__Action item__:
Print all of the records below again without a single difference.
Dataset records START
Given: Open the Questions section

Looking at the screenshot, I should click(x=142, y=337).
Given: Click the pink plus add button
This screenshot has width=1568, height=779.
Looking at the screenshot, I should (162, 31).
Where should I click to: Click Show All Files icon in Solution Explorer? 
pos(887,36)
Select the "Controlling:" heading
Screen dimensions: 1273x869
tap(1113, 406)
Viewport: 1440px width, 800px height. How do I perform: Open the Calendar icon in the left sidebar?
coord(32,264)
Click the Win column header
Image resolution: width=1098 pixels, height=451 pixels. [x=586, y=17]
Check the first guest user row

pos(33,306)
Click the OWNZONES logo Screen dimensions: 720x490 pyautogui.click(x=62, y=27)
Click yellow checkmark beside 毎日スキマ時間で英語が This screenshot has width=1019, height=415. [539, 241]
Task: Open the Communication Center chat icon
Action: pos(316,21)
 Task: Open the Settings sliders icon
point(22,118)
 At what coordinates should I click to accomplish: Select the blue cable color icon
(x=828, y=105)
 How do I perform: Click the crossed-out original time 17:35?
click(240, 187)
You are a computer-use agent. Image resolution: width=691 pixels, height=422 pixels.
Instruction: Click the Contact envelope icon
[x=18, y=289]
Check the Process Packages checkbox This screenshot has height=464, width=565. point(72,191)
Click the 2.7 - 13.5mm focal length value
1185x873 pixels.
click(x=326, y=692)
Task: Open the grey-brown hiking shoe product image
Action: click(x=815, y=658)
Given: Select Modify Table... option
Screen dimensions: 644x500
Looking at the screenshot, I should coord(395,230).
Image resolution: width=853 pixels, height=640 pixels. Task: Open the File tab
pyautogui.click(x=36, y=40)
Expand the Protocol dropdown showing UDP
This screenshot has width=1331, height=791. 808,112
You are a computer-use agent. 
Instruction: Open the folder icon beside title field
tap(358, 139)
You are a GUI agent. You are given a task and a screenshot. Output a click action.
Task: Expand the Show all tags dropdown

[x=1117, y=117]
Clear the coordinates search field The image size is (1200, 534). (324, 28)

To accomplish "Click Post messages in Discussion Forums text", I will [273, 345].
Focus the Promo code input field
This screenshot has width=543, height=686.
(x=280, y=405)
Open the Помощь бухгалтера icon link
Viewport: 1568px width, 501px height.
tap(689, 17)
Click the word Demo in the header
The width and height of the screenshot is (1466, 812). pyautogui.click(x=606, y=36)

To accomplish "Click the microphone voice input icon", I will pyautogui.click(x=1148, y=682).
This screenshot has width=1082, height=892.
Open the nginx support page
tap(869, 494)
Dataset records END
__Exercise answer__:
Given: Open the Questions section

Looking at the screenshot, I should click(x=142, y=337).
Given: Click the pink plus add button
This screenshot has width=1568, height=779.
Looking at the screenshot, I should (162, 31).
Where should I click to: Click Show All Files icon in Solution Explorer? 
pos(887,36)
Select the "Controlling:" heading
Screen dimensions: 1273x869
tap(1113, 406)
Viewport: 1440px width, 800px height. How do I perform: Open the Calendar icon in the left sidebar?
coord(32,264)
Click the Win column header
Image resolution: width=1098 pixels, height=451 pixels. [x=586, y=17]
Check the first guest user row

pos(33,306)
Click the OWNZONES logo Screen dimensions: 720x490 pyautogui.click(x=62, y=27)
Click yellow checkmark beside 毎日スキマ時間で英語が This screenshot has width=1019, height=415. [539, 241]
Task: Open the Communication Center chat icon
Action: pos(316,21)
 Task: Open the Settings sliders icon
point(22,118)
 At what coordinates should I click to accomplish: Select the blue cable color icon
(x=828, y=105)
 How do I perform: Click the crossed-out original time 17:35?
click(240, 187)
You are a computer-use agent. Image resolution: width=691 pixels, height=422 pixels.
Instruction: Click the Contact envelope icon
[x=18, y=289]
Check the Process Packages checkbox This screenshot has height=464, width=565. point(72,191)
Click the 2.7 - 13.5mm focal length value
1185x873 pixels.
click(x=326, y=692)
Task: Open the grey-brown hiking shoe product image
Action: click(x=815, y=658)
Given: Select Modify Table... option
Screen dimensions: 644x500
Looking at the screenshot, I should coord(395,230).
Image resolution: width=853 pixels, height=640 pixels. Task: Open the File tab
pyautogui.click(x=36, y=40)
Expand the Protocol dropdown showing UDP
This screenshot has width=1331, height=791. 808,112
You are a computer-use agent. 
Instruction: Open the folder icon beside title field
tap(358, 139)
You are a GUI agent. You are given a task and a screenshot. Output a click action.
Task: Expand the Show all tags dropdown

[x=1117, y=117]
Clear the coordinates search field The image size is (1200, 534). (324, 28)

To accomplish "Click Post messages in Discussion Forums text", I will [273, 345].
Focus the Promo code input field
This screenshot has width=543, height=686.
(x=280, y=405)
Open the Помощь бухгалтера icon link
Viewport: 1568px width, 501px height.
tap(689, 17)
Click the word Demo in the header
The width and height of the screenshot is (1466, 812). pyautogui.click(x=606, y=36)

To accomplish "Click the microphone voice input icon", I will pyautogui.click(x=1148, y=682).
This screenshot has width=1082, height=892.
Open the nginx support page
tap(869, 494)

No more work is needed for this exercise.